__TASK OBJECTIVE__
Every line containing the word "icon" is to be copied from the data below.

__EXTRACTED DATA__
+===+
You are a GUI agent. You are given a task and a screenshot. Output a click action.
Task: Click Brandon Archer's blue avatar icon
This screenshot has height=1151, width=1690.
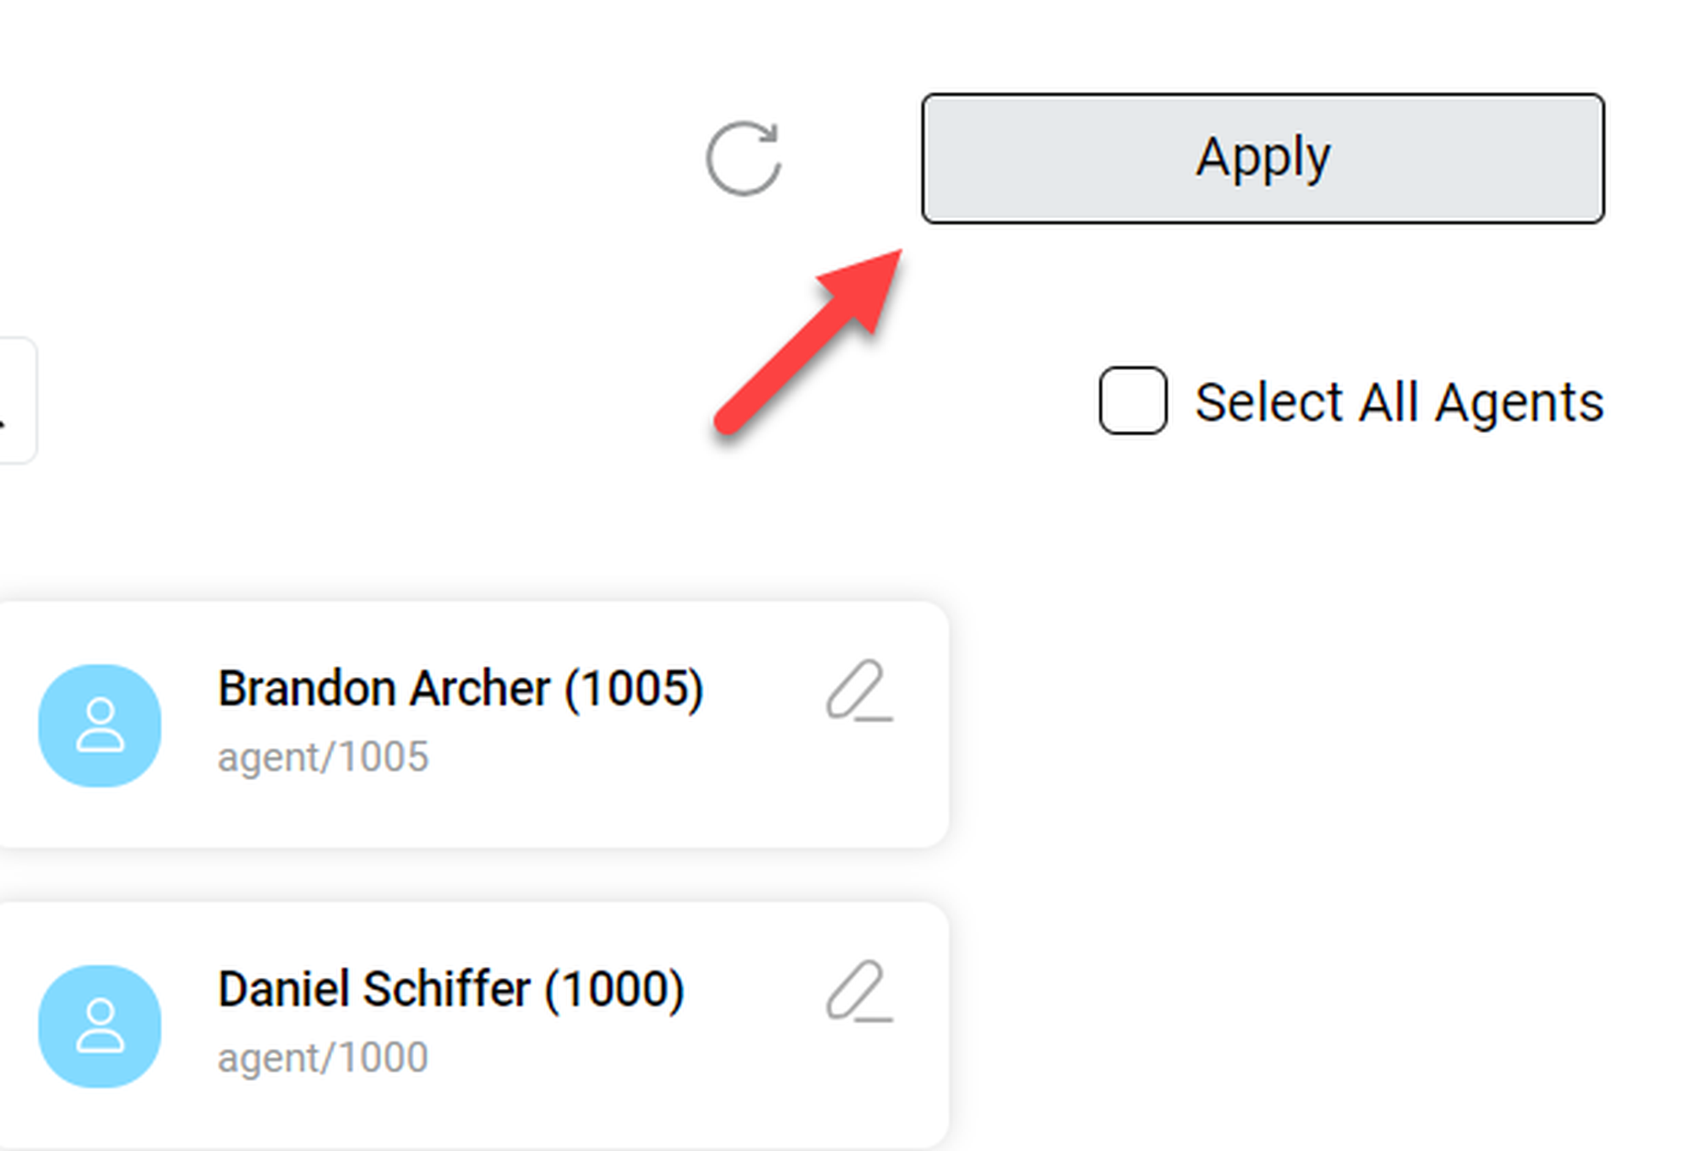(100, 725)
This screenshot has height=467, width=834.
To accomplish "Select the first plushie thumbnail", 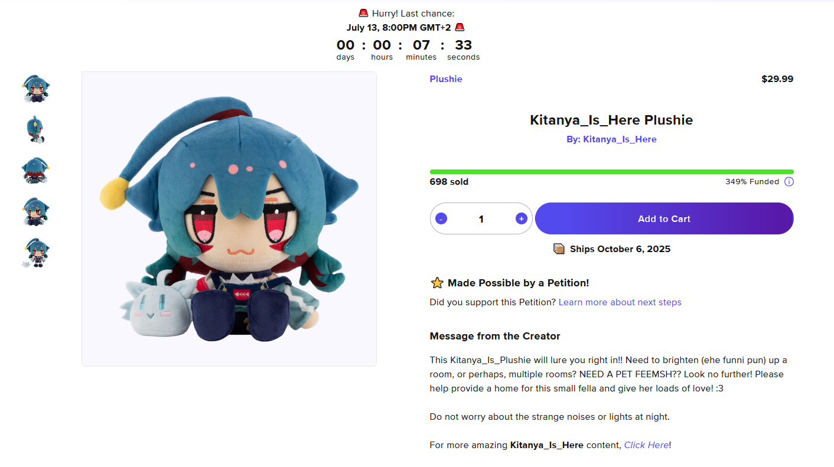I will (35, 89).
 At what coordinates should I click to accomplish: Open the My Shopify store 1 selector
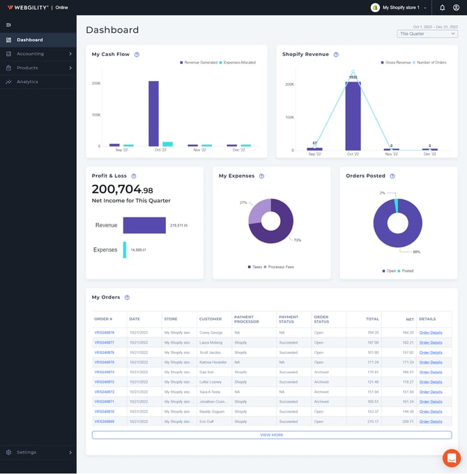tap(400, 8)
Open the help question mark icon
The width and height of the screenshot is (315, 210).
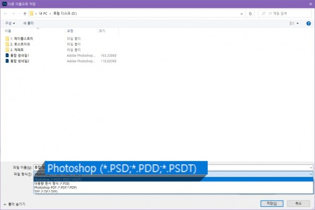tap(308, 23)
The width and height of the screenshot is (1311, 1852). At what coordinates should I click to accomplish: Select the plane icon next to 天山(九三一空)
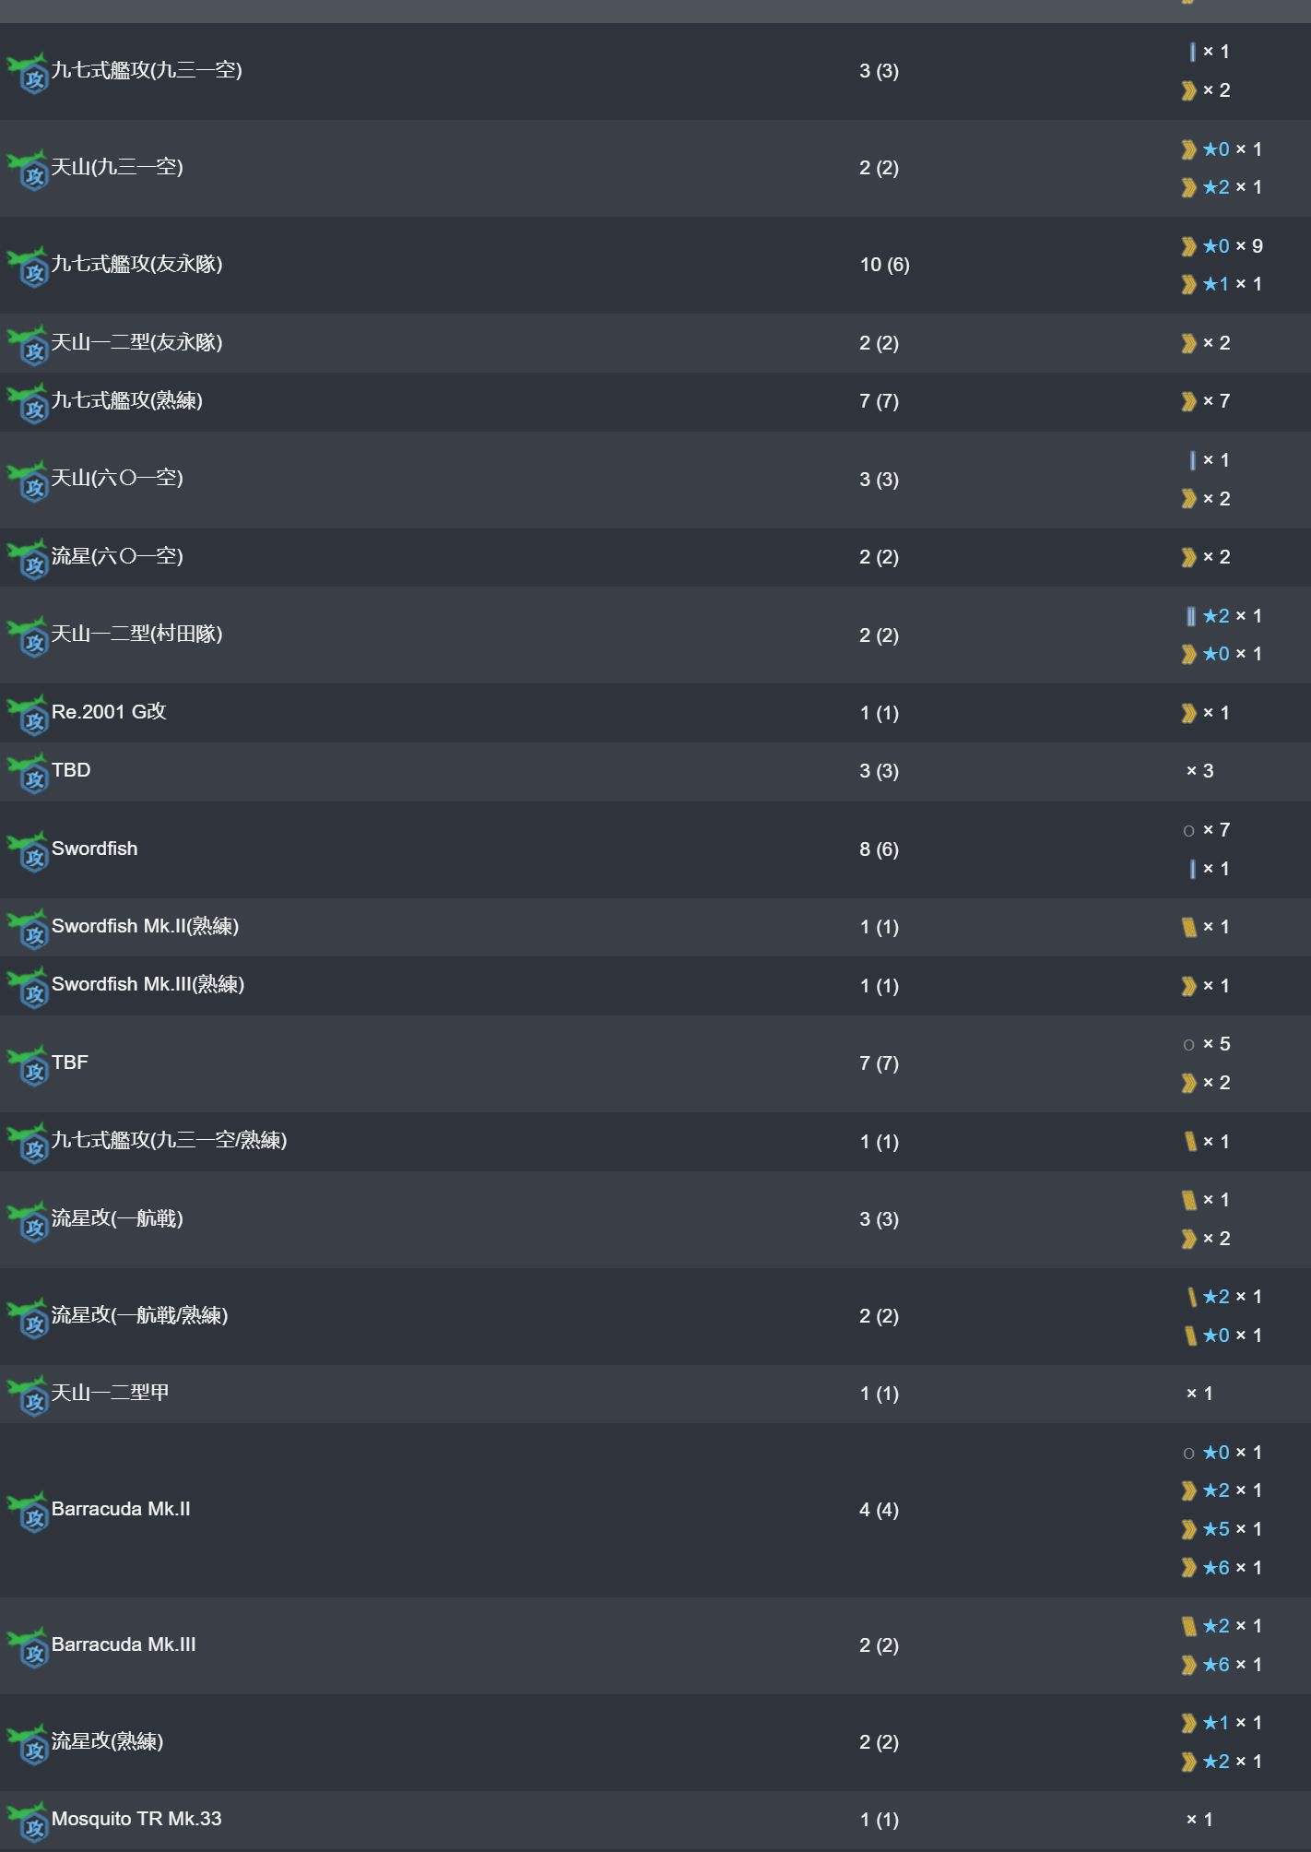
+===+
__SOLUTION TO THE EXERCISE__
Task: Click Brandon Archer's blue avatar icon
Open the help question mark icon
The width and height of the screenshot is (1311, 1852). At what coordinates should I click to accomplish: Select the plane icon next to 天山(九三一空)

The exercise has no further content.